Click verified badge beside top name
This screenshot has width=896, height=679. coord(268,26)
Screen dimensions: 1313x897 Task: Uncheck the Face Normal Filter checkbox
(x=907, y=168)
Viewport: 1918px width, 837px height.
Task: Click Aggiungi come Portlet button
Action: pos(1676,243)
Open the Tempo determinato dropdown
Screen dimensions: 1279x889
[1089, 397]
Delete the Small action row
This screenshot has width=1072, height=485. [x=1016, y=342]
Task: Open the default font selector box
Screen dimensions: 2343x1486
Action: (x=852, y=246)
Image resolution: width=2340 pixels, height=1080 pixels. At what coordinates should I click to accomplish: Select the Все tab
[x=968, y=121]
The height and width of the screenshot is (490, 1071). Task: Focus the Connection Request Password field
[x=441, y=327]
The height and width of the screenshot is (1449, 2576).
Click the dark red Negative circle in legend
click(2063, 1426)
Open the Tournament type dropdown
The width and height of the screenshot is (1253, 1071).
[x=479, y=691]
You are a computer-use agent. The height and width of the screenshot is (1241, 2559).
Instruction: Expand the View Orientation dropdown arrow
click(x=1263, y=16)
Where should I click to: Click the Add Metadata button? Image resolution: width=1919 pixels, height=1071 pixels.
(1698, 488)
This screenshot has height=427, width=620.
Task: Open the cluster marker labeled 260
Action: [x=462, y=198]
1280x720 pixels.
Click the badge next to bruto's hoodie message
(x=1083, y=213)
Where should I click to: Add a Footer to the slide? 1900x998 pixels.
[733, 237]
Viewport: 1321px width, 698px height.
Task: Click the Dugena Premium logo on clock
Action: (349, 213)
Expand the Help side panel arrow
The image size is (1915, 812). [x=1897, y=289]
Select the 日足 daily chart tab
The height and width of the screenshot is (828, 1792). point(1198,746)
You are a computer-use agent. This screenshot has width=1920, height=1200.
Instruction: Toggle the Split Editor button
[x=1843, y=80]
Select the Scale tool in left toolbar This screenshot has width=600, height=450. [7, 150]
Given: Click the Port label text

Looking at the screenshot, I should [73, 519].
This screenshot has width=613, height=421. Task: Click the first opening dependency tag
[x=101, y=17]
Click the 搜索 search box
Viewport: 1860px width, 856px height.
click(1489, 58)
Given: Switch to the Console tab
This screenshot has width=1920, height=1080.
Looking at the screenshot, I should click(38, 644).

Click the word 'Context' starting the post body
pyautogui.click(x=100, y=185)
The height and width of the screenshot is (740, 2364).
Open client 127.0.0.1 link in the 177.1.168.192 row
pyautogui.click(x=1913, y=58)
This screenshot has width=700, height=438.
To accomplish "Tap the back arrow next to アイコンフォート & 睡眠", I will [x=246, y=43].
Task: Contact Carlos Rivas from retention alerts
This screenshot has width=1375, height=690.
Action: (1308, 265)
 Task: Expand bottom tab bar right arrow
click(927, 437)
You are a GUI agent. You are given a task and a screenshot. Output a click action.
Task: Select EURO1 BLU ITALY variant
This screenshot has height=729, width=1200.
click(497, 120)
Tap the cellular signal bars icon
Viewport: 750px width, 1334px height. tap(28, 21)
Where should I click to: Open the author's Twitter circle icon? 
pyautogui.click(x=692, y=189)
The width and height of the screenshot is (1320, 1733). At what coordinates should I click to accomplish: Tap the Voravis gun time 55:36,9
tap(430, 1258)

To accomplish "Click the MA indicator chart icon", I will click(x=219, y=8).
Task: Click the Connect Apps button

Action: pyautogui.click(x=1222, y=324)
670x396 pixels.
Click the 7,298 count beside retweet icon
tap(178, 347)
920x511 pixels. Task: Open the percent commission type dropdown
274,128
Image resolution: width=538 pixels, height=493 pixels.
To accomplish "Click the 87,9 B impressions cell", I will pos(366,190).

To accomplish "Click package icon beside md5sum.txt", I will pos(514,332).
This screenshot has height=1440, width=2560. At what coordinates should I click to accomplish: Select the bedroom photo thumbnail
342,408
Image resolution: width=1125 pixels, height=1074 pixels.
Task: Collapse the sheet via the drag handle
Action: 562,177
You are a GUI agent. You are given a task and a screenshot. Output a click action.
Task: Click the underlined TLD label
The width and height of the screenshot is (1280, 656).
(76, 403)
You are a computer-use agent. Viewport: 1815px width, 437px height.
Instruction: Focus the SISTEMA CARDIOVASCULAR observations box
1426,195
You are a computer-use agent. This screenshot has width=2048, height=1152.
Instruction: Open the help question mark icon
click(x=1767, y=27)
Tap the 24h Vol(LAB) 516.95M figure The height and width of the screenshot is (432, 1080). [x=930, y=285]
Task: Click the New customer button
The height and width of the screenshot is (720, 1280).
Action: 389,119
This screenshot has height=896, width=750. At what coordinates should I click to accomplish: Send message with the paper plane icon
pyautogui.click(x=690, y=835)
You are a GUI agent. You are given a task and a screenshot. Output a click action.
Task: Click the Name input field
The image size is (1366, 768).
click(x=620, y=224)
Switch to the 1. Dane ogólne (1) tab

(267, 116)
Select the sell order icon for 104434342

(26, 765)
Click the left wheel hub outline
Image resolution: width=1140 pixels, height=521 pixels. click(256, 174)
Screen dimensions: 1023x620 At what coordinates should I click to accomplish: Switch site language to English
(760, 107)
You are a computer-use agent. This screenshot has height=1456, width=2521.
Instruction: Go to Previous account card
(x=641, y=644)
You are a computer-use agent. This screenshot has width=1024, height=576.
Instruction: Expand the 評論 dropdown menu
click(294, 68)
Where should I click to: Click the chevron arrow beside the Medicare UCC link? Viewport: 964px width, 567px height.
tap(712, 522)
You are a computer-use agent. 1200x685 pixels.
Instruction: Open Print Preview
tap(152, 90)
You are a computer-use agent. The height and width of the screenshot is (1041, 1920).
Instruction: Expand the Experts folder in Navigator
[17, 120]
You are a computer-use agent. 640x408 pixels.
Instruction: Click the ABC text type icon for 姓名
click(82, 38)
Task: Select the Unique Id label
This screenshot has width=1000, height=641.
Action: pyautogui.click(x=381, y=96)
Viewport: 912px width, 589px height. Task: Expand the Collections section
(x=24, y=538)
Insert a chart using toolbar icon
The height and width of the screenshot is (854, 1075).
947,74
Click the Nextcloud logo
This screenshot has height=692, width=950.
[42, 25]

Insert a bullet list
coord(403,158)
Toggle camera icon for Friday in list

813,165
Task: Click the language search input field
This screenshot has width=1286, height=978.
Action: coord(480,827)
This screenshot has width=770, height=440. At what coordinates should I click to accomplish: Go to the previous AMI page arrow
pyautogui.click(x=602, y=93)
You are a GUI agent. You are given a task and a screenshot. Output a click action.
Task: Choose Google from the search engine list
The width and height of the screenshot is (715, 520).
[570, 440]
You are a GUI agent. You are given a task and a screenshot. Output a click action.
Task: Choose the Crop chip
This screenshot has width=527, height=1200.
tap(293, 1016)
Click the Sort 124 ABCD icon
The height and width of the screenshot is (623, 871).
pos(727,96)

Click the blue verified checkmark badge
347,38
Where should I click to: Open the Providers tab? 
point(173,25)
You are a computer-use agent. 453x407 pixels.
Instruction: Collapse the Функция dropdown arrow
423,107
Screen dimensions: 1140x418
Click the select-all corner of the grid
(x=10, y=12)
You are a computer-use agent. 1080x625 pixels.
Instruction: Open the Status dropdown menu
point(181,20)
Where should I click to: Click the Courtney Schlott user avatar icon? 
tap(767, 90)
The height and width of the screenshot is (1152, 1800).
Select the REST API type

--------------------------------------------------

**What you will do**
Rewrite the records from the start up to and including the line with "Action: pos(1676,243)", changing "checkbox" to "tick box" and leaving everything else the same.

**Complete output**
Click verified badge beside top name
This screenshot has width=896, height=679. coord(268,26)
Screen dimensions: 1313x897 Task: Uncheck the Face Normal Filter tick box
(x=907, y=168)
Viewport: 1918px width, 837px height.
Task: Click Aggiungi come Portlet button
Action: pos(1676,243)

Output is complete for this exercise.